═════ Source material
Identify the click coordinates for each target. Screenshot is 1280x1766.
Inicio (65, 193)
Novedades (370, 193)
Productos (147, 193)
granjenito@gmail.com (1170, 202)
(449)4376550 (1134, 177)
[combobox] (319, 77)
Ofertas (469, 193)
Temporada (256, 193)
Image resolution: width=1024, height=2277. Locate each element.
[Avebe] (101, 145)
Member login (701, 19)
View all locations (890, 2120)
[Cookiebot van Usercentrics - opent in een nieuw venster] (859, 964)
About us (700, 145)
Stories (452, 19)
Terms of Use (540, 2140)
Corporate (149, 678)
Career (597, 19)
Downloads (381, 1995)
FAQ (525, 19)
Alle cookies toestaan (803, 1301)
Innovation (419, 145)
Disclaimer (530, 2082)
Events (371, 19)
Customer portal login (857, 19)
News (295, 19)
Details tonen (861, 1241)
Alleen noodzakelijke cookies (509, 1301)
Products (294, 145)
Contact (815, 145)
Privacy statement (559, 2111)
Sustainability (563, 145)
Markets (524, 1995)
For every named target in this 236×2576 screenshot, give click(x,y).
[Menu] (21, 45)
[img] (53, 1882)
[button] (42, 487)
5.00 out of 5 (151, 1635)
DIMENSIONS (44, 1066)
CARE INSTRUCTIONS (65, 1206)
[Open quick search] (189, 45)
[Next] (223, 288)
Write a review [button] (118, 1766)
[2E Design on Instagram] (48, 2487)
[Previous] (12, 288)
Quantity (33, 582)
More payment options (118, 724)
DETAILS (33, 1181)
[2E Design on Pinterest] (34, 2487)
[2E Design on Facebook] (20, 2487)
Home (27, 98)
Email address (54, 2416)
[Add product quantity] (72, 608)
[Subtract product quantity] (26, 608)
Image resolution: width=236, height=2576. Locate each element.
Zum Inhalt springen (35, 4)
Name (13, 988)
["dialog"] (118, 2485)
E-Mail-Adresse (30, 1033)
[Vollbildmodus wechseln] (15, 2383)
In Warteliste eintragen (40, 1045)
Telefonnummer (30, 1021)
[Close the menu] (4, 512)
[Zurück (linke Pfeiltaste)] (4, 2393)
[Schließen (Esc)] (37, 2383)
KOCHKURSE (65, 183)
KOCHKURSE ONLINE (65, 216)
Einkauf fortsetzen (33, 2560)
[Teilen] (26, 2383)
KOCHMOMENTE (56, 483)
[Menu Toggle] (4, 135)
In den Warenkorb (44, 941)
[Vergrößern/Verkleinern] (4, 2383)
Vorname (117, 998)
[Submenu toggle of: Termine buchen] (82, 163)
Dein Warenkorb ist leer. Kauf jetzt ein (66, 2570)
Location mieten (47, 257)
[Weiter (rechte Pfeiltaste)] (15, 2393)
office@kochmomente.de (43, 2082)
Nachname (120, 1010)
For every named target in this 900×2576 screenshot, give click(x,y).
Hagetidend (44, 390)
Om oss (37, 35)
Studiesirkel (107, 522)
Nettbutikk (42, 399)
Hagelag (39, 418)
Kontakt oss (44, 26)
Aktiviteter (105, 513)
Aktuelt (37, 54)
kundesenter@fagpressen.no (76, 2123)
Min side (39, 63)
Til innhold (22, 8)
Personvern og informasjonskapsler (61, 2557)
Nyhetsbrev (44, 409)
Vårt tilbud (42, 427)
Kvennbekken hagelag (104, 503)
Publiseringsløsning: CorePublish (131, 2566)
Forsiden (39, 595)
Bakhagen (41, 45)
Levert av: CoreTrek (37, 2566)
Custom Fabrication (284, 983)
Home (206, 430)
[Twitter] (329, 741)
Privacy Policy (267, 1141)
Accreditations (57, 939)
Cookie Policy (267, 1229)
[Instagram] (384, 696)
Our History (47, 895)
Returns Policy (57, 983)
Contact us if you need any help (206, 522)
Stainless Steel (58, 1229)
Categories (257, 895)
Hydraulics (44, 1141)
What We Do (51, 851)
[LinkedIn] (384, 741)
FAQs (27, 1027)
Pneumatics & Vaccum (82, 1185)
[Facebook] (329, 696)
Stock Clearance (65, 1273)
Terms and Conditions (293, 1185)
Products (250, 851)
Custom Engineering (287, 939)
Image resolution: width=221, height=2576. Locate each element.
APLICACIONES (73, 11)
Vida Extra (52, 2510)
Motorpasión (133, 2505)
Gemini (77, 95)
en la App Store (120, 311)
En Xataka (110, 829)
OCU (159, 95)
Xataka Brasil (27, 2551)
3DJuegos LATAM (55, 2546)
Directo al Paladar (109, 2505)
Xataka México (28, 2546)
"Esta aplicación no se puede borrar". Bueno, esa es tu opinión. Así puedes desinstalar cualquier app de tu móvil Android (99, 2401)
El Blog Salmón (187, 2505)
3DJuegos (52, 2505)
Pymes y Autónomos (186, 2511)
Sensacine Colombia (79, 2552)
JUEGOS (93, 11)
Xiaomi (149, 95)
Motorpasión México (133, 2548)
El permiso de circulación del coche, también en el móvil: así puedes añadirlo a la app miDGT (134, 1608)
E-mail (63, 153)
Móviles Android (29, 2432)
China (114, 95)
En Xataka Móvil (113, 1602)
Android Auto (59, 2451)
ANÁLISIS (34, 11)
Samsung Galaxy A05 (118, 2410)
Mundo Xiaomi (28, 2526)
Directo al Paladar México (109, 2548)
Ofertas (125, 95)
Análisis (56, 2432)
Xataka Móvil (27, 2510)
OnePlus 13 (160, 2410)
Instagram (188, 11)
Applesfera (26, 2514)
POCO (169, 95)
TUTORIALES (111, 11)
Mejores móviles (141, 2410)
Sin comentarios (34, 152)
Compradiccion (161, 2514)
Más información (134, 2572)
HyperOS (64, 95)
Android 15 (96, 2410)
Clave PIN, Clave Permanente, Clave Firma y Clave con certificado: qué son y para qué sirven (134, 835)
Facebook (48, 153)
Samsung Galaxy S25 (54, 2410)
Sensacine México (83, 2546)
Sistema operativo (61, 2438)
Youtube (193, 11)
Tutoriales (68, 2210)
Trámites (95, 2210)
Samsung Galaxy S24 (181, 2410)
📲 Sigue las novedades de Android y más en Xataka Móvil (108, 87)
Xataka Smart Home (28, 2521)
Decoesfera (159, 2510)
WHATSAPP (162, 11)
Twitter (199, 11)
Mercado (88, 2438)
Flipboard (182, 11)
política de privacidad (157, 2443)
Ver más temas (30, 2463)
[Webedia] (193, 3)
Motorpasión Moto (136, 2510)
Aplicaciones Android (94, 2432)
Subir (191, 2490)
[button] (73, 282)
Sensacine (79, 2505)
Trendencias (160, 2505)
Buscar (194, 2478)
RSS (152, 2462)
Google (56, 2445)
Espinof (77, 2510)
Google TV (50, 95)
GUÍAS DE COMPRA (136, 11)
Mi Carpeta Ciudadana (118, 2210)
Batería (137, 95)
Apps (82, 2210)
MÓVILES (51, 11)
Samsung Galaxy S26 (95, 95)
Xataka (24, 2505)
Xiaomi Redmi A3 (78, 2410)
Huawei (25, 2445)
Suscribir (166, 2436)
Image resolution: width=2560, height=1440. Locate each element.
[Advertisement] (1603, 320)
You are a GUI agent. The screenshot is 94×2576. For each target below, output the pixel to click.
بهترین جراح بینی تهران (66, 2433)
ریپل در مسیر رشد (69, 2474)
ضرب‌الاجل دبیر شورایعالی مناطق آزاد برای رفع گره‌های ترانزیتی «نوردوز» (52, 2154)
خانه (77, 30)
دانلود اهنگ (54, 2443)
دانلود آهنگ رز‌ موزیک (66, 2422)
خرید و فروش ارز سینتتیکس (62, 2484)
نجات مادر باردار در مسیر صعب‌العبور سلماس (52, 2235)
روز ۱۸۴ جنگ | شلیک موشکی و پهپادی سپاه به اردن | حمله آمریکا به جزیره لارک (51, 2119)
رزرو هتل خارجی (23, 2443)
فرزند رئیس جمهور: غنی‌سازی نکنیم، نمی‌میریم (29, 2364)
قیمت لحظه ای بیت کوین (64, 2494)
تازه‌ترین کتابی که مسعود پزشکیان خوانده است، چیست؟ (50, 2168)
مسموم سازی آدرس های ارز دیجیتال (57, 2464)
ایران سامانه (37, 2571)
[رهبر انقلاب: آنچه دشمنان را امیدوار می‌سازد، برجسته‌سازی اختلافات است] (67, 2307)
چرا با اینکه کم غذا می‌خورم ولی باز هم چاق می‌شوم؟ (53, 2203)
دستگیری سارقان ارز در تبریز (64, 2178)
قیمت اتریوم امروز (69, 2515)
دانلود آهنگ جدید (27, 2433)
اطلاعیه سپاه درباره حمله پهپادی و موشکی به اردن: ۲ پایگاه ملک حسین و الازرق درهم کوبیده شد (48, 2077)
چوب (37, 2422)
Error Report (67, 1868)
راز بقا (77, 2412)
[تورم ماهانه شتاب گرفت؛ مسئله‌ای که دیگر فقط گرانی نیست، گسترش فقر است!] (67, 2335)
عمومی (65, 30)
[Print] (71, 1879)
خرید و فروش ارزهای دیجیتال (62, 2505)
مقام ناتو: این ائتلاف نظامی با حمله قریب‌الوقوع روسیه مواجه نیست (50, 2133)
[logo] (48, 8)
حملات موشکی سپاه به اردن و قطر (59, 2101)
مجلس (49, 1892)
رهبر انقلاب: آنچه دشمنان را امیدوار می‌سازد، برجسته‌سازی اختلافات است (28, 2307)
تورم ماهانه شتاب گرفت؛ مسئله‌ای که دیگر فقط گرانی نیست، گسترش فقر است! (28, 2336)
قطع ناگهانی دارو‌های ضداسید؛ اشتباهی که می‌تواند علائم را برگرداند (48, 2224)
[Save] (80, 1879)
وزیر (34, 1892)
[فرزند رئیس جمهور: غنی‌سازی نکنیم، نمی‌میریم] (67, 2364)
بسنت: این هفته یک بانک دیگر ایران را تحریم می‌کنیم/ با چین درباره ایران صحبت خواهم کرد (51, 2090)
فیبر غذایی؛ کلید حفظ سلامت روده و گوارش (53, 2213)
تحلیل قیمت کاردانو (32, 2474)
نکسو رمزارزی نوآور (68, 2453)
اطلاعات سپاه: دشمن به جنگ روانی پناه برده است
══════════
▸ **Your instructions**:
Find every line above that contains the word "Design", and return each one.

▸ **Exercise answer**:
[2E Design on Instagram] (48, 2487)
[2E Design on Pinterest] (34, 2487)
[2E Design on Facebook] (20, 2487)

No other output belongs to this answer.